GIVEN RECORDS:
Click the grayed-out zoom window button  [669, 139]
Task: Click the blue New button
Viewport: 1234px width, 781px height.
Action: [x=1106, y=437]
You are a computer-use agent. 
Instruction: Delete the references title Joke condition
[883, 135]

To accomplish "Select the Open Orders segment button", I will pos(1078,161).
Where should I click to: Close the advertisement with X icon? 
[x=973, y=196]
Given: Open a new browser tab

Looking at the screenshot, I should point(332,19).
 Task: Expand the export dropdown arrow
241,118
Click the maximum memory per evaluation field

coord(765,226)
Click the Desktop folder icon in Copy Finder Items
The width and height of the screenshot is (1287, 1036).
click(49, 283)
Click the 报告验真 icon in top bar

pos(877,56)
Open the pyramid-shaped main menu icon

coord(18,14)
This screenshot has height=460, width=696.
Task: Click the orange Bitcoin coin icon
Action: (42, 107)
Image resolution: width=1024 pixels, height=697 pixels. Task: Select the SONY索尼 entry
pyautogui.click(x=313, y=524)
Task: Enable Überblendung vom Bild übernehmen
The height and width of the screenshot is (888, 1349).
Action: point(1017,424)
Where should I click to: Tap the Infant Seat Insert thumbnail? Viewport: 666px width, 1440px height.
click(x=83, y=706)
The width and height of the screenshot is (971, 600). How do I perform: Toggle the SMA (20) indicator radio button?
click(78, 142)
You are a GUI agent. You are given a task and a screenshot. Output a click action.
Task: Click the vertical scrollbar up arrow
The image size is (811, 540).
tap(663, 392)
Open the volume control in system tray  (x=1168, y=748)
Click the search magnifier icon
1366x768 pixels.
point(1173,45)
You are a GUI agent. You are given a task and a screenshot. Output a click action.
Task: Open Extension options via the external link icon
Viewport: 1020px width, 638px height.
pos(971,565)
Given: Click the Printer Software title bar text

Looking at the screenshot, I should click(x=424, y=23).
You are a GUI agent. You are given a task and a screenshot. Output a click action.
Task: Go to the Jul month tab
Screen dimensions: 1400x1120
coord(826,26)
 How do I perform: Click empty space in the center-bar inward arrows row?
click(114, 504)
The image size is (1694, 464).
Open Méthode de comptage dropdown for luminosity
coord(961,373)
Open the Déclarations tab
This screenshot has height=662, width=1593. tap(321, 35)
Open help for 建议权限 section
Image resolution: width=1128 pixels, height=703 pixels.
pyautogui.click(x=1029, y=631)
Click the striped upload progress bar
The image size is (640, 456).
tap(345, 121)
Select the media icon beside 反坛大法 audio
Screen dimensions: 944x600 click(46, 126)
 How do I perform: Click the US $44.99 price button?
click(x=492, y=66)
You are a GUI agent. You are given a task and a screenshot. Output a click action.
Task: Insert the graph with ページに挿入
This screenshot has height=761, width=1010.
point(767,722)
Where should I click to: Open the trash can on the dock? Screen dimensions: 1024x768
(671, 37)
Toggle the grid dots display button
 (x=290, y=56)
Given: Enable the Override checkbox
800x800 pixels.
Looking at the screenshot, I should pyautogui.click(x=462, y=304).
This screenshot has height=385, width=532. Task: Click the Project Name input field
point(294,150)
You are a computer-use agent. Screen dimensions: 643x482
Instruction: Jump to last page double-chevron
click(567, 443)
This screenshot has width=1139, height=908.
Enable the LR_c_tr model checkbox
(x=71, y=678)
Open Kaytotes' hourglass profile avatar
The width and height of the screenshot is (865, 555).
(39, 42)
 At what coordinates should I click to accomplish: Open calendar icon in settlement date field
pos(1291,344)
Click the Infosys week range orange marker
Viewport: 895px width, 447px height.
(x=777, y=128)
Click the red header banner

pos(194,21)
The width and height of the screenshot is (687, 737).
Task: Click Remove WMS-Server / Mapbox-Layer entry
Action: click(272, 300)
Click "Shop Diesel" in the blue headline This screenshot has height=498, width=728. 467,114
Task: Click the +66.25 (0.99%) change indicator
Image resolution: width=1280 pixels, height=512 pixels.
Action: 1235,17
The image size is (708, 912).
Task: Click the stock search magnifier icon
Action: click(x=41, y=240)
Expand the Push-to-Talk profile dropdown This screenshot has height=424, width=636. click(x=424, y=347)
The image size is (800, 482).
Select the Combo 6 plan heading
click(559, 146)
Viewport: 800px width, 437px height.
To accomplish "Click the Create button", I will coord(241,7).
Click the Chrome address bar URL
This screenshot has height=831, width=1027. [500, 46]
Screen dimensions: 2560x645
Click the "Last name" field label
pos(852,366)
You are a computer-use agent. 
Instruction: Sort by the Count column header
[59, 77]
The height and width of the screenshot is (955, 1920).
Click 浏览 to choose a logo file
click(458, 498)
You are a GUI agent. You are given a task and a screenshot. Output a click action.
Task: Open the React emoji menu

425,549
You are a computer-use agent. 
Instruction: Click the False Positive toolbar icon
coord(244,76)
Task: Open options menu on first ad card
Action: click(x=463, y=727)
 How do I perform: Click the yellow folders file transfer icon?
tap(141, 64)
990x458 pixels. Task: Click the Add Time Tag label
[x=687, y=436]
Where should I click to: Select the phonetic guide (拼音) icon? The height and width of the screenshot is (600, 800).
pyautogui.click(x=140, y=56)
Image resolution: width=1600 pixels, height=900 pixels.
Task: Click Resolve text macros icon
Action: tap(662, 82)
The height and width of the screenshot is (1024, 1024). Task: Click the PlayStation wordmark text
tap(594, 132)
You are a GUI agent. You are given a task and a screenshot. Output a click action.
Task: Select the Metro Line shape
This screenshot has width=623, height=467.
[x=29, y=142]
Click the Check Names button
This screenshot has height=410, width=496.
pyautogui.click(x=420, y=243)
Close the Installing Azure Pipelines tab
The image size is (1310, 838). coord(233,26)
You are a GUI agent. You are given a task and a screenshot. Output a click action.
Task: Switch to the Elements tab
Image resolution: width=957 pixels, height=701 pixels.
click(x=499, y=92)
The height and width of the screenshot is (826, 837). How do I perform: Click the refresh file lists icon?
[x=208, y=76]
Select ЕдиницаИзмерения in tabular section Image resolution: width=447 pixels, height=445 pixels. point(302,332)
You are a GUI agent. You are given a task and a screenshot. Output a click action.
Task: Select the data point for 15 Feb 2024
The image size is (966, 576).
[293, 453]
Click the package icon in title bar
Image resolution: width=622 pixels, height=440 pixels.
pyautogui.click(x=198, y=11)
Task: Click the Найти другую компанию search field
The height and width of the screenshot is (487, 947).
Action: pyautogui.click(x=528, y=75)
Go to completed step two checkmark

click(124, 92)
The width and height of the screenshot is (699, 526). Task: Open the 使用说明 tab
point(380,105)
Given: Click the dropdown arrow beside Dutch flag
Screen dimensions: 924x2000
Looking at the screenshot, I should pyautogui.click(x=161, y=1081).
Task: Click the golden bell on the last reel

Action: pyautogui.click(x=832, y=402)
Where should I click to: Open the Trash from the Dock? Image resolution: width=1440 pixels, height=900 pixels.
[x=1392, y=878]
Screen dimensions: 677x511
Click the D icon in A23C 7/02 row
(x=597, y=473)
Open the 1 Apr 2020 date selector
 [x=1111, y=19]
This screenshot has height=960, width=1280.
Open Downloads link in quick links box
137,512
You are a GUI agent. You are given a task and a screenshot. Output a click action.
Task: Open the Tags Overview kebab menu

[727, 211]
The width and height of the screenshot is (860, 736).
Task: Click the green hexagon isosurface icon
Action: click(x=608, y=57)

EXERCISE INSTRUCTIONS: Gather every line from the entries above where the word "will" appears, and copy them.

ANSWER:
To accomplish "Select the Open Orders segment button", I will pos(1078,161).
To accomplish "Click the Create button", I will coord(241,7).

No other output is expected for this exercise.